SSI/voc rehab/cmt /pn

[Guest guest]

I can't help the person who requested info on SSI but

I need the same kind of help. Actually. if any of you

have any thpoights about how to resolve my situatation

with DVR and doctors that would be most helpful.

I have CMT Type II, along with thrauma induced

injuries from fourcar accidents. To be brief...I was

first rear ended and hurt badly in 1985 when I was

coaching college swimming, working out hard every day

and working to complete a Masters in Sport Science

with a specialty in Aquatics. My most serious injury

was right sided thoracic outlet syndrome. TOS is a

condition where the blood vessels and nerves that go

to the arm are compresed by muscle spasm. From that

night on, I could never swim hard again. It took a

year to be diagnosed. I tried to get through but could

barely hold my heard up without using my hands and I

coud not write one legible paragrapg without my radial

pulse stopping and my right arm feeling like it was in

a blood presure cuff with the squeezing turned up all

they way. It never got all better. Since then I've

been rearended twice more, once very hard by a hit and

run driver. Last year an insurance doctor put me on

klonopin which made me lose consciopusness while

driving and I ran into trees and a parked car and did

$13,000 worth of damage to the car and at least that

to my body.

Along the line I went back to school which was

tremendously hard physically and I became an

Occupational Therapy Assistant. I moved to Florida

whith my family to get out of cold NJ. I started a new

aquatic therapy program for the l9cal hospital and

then the week before I was supposed to go on the

payroll they said they couldn't hire me becase of my

disability. For Real. Lawyers said I wouldn't be able

to prove it.

Since then I got a swim school and aquatic therapy

program off the ground in my bak yard pool. I'm doing

a great job and getting wonderful word of mouth

advertising but I cannot afford to advertise at all

right now.

Here's the thing. In December I saw Br.WalterBradley,

top neurologist and specialist in CMT at U of Miami.

This was through the MDA. He was very nice but he did

not take any of my trauma induced problems into

account and did not even do the neurological test for

TOS, which is part of the source ofmy arm pain. I have

had lancinating pain in both arms for at least twelve

years. My hands look small but relatively normal. just

a small amount of atrophy. Same with my feet. Almost

no meat on the front, pes cavus, hammer toes, and near

constant cramps on the tops of my feet near my ankles.

My ankles are very very stiff. I didn't even get to

mention that...there was so much history. No ankle

jerks, of course. Back problems as well (long time

herniated discs controlled by the work I do in the

water.. But my arms cramp and flex uncontrollably and

terribly opainfull with overuse. The problem is that

this does not show if thery're ok at the tim eopf the

edxam. Even if it does show no doctor has egver acted

like he lknew or cared what was going on with this

particular phenomen.

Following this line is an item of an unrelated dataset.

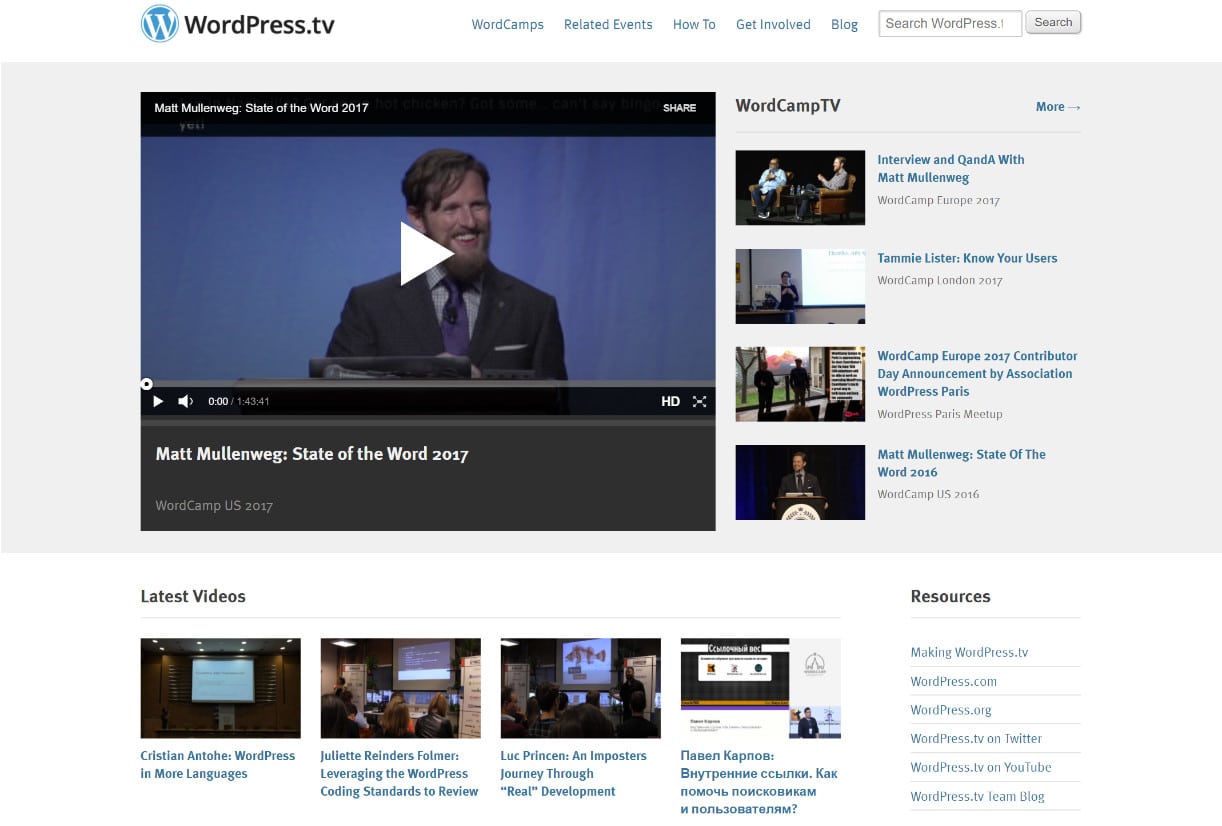Screen dimensions: 1222x826
Task: Open the Making WordPress.tv resource link
Action: [968, 652]
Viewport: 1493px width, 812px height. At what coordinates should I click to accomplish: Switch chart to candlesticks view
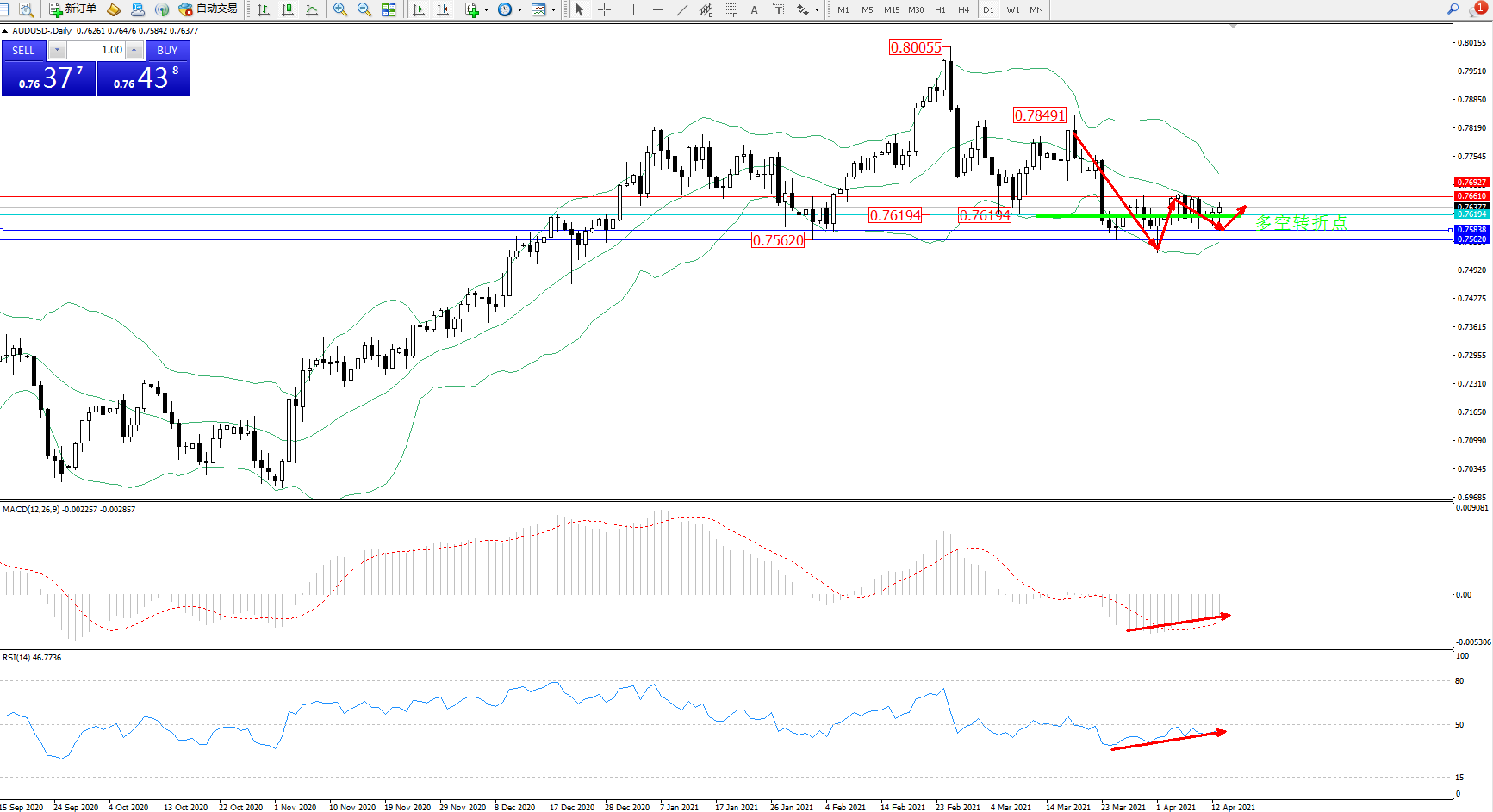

My balance is good, but not as

gfoood as it was. The problem is that on one test I am

very strong. Just test me ten times and I can't lift a

coffee cup and I need lots of time to recover. It

makes life impossible. But most doctors only test me

once, no atterwhat I say.

The doctor concluded that although I have sever pain

and fatigue, my " fixed neurologic deficits " are

actually quite mild.

My DVR counselor pounced on that one line and ignored

all else. She refused to read the rest of my

medicalinfo. She says that line disqualifies me for

servioces. I am not going to be able to make it

physically without help from them. I hated to bother

the doctor again. Remeber < I onlyu saw him once. But

I wrote to him explaining that they put all their

emphasis on that line and want to disqualify me. Maybe

I wasn't clear enough in my request. I needed him to

explain what " fixed neurological deficits " means, and

how my problems are more problems of endurance.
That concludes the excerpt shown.